--- ACTIVITY ---
Can you rewrite the review between "2. Scientific quality" and "discussion would help.", inclusive, with "fertilizer" replaced by "manure"?

1. Scientific significance

The manuscript presents a direct comparison between GC and a portable mid-infrared laser system for closed-chamber flux measurements of CO₂, N₂O, and CH₄. This is an important and timely study: many institutions are currently transitioning from GC-based methods to laser analyzers, and independent validation is valuable. The results clearly demonstrate high agreement for CO₂ and N₂O, while highlighting the challenges for CH₄. The work will be of interest to the Biogeosciences readership, particularly those involved in field flux measurements and monitoring networks.

2. Scientific quality

The experimental design is sound, with simultaneous chamber measurements across two contrasting field days. Data handling and statistical treatment (RMSE, nRMSE, flux model selection) are appropriate. However, several methodological details are still unclear or inconsistent and need to be addressed before the results can be fully trusted:

- The timing of fertilizer application relative to the flux campaigns should be reported and discussed, as it directly affects interpretation of the N₂O pulse.

- The choice of regression approaches should be justified more clearly. Given the richness of the LAS dataset, it would be useful to explain why parametric models were favored and why non-parametric approaches (e.g. GAMs) were not pursued beyond citation. Even a short discussion would help.

- The discussion of CH₄ fluxes should be made consistent across the text and figures. At some points the manuscript refers to “comparatively high” oxidation rates (line 332), while the figures clearly show values in the common range for aerated soils. Please ensure that the wording throughout matches the actual flux magnitudes.

--- RECORDS PROVIDED ---
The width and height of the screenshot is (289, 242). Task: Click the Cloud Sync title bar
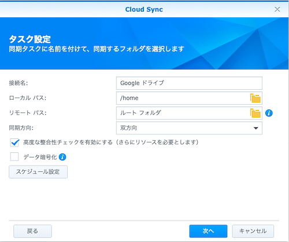pyautogui.click(x=144, y=9)
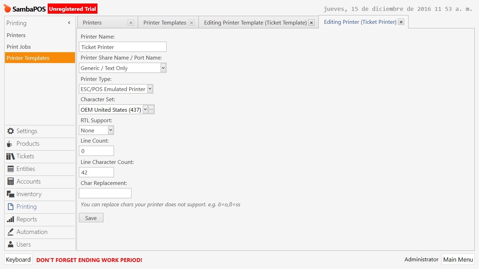The height and width of the screenshot is (269, 479).
Task: Open the Products section via its cup icon
Action: [x=11, y=144]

--- FINISHED EXERCISE ---
2. Scientific quality

The experimental design is sound, with simultaneous chamber measurements across two contrasting field days. Data handling and statistical treatment (RMSE, nRMSE, flux model selection) are appropriate. However, several methodological details are still unclear or inconsistent and need to be addressed before the results can be fully trusted:

- The timing of manure application relative to the flux campaigns should be reported and discussed, as it directly affects interpretation of the N₂O pulse.

- The choice of regression approaches should be justified more clearly. Given the richness of the LAS dataset, it would be useful to explain why parametric models were favored and why non-parametric approaches (e.g. GAMs) were not pursued beyond citation. Even a short discussion would help.